URL=https://www.frontiersin.org/journals/neurology/articles/10.3389/fneur.2023.1158487

DOI=10.3389/fneur.2023.1158487

ISSN=1664-2295

ABSTRACT=Background: Anti-CD20 is a highly effective therapy for multiple sclerosis (MS), a disease with multiple abnormalities in function of B and T cells and innate immune cells.  Anti-CD20 therapy depletes B cells eventually alters antibody production, and has diverse effects on B cell immunity.  These changes potentially affect immunity beyond B cells in MS.
Objective: Determine if anti-CD20 therapy effects non-B-cell, as well as B-cell, gene expression and serum protein levels.
Methods: Samples were collected from 10 healthy controls and clinically stable relapsing/remitting MS – 10 untreated, 9 interferon-β-treated, and 15 ocrelizumab-treated patients were studied before, and 2 weeks and 6 months after, the first anti-CD20 infusion.

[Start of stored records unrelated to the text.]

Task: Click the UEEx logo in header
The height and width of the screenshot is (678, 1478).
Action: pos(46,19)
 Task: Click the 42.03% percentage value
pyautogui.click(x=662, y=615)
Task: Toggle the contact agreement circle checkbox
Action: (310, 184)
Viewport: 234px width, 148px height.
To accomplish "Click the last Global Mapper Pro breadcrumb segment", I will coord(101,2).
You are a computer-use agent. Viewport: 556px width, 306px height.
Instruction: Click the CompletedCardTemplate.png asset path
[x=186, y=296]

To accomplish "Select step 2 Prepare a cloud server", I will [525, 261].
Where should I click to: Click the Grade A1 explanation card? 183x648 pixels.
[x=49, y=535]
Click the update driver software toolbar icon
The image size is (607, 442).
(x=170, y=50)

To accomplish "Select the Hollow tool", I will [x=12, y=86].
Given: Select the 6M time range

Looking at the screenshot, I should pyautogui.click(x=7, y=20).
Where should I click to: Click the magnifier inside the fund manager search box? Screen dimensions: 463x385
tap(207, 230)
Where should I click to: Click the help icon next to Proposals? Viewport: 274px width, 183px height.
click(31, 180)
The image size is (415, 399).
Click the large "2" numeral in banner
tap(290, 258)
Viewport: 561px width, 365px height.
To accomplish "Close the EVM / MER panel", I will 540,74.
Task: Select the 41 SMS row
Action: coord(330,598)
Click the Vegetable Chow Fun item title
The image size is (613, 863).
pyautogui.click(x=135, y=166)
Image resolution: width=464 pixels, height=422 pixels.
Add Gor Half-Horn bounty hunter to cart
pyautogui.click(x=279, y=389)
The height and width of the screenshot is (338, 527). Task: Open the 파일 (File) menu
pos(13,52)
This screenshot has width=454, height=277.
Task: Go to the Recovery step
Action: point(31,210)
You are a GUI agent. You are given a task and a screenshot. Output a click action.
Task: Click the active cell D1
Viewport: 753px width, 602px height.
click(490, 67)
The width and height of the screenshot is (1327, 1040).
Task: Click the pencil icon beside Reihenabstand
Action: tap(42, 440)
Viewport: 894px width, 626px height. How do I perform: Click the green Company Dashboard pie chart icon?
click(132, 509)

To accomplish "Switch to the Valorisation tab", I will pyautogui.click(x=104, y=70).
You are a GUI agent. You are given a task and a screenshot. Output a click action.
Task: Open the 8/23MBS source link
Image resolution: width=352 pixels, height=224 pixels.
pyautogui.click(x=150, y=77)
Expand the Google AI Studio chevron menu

Peripheral blood mononuclear cells (PBMC) were analyzed with sensitive, 135,000-transcript RNA expression microarrays, using stringent criteria.  Gene expression was compared to 43 MS-relevant serum immune and neurotrophic proteins, using multiplex protein assays.
Results: Anti-CD20 therapy reduced expression of 413 total genes and 185 B-cell-regulated genes at 2 weeks vs. pre-therapy. Expression of 19 (15%) of these B cell genes partially rebounded by 6 months, including genes for the B cell activation protein, CD79A, and for immunoglobulin A, D, and G heavy chains. Expression pathways for Th17 and CD4 Treg cell development, differentiation, and proliferation also quieted.  In contrast, expression increased in Th1 and myeloid cell antiviral, pro-inflammatory, and toll-like receptor (TLR) gene pathways.
Conclusion: B cell gene expression diminishes 2 weeks after anti-CD20 antibody infusion, but begins to rebound by 6 months. Diminished B cell gene expression is compensated by enhanced Th1 cell gene expression, and by induction of innate immune response genes and TLR expression, which can enhance anti-viral and anti-tumor immunity. These data suggest that anti-CD20 therapy causes a compensatory rise in Th1 and myeloid immunity, and that the optimum time for vaccination is soon before reinfusion of anti-CD20 therapy.